_SUPPLIED DATA_:
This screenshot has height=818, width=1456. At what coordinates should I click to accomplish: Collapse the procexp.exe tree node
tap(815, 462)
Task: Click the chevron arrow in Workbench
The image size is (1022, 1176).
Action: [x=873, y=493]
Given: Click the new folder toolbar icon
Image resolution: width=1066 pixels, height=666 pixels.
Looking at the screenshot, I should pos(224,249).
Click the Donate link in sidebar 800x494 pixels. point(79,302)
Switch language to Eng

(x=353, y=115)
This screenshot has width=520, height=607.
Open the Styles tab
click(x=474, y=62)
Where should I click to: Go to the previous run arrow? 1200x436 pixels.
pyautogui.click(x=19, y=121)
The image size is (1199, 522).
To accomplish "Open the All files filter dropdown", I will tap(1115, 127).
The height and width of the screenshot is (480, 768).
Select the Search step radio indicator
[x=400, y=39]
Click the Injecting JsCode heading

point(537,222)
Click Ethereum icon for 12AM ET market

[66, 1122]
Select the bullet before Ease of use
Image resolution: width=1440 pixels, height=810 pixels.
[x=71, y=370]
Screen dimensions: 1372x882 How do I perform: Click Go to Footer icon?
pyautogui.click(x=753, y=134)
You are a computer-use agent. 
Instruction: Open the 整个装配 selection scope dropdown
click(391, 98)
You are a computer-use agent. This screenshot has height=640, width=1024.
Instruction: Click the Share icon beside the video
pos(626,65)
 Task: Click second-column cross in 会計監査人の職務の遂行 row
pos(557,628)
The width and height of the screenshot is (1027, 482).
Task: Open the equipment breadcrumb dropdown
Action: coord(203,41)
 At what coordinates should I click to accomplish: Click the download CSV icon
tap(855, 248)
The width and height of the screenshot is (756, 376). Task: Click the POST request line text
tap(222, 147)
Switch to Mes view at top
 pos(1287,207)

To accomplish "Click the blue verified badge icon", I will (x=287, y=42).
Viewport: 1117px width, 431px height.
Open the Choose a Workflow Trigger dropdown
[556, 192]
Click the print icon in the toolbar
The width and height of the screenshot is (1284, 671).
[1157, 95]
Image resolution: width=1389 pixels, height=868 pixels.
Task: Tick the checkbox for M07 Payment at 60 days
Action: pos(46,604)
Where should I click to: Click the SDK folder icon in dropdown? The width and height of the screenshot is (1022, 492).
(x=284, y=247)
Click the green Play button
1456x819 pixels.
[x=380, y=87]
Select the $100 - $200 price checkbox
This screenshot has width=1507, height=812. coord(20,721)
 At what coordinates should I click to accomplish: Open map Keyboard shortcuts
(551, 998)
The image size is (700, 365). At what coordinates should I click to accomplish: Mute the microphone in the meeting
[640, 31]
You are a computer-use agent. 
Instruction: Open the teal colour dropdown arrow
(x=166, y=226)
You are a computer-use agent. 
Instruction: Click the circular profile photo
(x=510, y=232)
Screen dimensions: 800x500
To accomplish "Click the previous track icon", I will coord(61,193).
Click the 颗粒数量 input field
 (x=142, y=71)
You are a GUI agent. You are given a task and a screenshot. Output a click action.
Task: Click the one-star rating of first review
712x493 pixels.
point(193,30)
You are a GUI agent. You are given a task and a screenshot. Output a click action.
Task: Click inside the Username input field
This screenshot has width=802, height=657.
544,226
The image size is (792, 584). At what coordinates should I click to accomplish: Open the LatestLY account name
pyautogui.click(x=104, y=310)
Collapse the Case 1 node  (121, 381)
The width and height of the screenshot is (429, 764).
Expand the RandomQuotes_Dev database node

_REQUIRED WORK_: Find the word "will" in the records and pull out each line that has it.

_THE COMPLETED TASK_:
To accomplish "Open the All files filter dropdown", I will tap(1115, 127).
To accomplish "Click the blue verified badge icon", I will (x=287, y=42).
To accomplish "Click the previous track icon", I will coord(61,193).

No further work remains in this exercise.